Start of Data

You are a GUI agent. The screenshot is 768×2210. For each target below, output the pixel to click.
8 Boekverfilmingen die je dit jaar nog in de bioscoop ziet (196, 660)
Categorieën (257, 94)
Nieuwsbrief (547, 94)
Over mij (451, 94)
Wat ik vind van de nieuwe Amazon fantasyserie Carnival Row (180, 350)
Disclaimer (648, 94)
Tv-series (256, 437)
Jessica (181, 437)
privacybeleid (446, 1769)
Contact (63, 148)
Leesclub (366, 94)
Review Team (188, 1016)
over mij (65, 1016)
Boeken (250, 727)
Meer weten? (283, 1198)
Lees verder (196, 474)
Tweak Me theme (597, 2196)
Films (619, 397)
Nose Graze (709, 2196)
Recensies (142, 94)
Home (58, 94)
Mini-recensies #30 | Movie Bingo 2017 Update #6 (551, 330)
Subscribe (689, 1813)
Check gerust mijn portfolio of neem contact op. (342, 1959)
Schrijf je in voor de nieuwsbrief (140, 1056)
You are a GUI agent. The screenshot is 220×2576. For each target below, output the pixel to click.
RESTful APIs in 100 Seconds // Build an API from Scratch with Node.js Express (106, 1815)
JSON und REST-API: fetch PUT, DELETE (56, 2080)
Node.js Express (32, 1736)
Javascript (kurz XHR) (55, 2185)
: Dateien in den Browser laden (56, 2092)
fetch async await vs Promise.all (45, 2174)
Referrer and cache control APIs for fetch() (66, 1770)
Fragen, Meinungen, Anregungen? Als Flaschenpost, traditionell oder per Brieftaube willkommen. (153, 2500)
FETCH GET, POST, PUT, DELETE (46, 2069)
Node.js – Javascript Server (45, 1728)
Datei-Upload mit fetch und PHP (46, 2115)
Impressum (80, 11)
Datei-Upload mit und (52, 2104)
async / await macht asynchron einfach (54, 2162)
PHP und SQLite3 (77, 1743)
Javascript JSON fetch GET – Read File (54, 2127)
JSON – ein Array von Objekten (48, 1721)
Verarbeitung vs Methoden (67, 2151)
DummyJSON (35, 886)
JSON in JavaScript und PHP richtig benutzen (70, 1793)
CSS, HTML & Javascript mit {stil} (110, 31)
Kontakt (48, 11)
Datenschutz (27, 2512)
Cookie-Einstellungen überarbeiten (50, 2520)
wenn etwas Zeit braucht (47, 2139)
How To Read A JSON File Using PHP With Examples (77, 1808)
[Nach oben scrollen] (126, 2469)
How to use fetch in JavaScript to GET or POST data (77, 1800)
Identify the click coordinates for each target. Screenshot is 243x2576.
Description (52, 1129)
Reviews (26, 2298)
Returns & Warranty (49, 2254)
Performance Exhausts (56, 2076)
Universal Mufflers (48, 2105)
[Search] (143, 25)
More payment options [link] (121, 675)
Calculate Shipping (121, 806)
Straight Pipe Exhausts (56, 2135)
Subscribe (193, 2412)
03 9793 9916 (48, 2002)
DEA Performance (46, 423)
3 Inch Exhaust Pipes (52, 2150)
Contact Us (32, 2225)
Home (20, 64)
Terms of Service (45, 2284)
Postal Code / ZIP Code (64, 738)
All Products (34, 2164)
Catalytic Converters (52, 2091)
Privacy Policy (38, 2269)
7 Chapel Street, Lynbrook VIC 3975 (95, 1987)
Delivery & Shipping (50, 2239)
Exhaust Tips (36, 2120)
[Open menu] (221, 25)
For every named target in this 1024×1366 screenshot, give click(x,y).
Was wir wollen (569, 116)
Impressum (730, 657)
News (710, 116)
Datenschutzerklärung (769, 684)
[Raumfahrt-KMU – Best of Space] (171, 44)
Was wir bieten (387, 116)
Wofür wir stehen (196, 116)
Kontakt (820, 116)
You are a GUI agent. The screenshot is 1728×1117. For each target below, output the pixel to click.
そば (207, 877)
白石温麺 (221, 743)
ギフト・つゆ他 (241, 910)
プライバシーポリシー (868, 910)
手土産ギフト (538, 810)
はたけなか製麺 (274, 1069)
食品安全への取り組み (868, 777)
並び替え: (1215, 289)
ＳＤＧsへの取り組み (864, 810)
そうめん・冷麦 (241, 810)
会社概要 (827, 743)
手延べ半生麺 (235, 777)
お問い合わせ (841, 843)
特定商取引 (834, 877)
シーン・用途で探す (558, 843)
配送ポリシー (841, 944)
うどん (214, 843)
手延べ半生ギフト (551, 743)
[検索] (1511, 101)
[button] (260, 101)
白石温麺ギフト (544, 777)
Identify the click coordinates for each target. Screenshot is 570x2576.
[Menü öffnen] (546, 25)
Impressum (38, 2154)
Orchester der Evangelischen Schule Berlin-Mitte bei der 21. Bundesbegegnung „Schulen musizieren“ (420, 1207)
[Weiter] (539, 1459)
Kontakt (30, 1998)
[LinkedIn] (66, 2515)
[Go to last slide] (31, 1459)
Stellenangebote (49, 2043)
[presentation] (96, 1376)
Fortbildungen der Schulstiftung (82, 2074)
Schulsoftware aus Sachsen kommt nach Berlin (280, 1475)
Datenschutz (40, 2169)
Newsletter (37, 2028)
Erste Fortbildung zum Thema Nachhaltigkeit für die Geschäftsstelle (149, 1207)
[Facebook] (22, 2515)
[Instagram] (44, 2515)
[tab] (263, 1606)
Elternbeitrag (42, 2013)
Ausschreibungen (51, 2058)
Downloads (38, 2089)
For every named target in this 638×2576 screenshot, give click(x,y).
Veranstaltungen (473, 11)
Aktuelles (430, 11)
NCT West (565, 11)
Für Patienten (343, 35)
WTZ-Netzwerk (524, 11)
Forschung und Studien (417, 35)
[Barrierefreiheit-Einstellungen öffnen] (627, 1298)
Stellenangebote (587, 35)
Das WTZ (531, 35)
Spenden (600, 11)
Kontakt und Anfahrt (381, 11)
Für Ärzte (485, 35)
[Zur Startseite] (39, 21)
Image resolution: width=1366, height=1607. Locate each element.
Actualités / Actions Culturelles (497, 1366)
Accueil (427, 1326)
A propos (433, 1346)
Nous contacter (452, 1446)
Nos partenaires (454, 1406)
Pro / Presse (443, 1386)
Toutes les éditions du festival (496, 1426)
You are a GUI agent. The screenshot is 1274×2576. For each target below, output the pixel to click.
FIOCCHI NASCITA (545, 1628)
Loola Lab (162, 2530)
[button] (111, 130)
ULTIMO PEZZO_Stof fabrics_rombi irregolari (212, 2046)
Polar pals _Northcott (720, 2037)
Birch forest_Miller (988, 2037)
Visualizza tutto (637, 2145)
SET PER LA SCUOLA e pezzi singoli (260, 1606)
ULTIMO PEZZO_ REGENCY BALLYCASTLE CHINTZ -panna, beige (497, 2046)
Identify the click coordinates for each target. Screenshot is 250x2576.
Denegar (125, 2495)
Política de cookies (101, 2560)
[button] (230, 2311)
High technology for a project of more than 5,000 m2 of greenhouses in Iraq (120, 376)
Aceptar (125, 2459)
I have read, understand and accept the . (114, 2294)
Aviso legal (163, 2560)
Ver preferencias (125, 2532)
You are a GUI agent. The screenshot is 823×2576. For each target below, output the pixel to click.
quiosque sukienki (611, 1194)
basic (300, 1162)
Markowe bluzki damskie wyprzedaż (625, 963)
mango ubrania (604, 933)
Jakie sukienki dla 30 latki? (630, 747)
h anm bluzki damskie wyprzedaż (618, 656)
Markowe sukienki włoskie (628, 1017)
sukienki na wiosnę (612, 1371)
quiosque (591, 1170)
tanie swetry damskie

End of Data

## Aim of the task
Which lines of the material above hold the string "await"? Pull them out.

## Exercise output
fetch async await vs Promise.all (45, 2174)
async / await macht asynchron einfach (54, 2162)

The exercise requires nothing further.